======== Data records ========

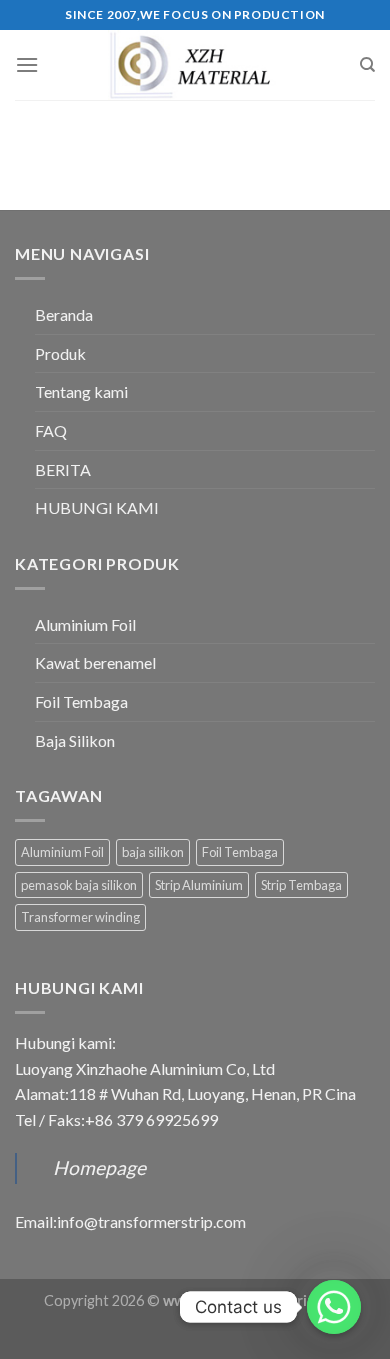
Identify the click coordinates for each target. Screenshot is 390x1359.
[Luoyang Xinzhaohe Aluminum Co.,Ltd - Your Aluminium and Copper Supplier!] (195, 65)
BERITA (63, 469)
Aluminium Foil (85, 624)
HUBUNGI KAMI (97, 507)
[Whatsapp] (334, 1307)
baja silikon (153, 852)
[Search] (367, 65)
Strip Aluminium (199, 885)
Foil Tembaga (81, 701)
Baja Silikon (75, 740)
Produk (60, 353)
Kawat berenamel (95, 662)
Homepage (99, 1167)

========

■ Your objective: Please copy every line from the entries that includes the word "Aluminium".

■ Exercise output:
[Luoyang Xinzhaohe Aluminum Co.,Ltd - Your Aluminium and Copper Supplier!] (195, 65)
Aluminium Foil (85, 624)
Strip Aluminium (199, 885)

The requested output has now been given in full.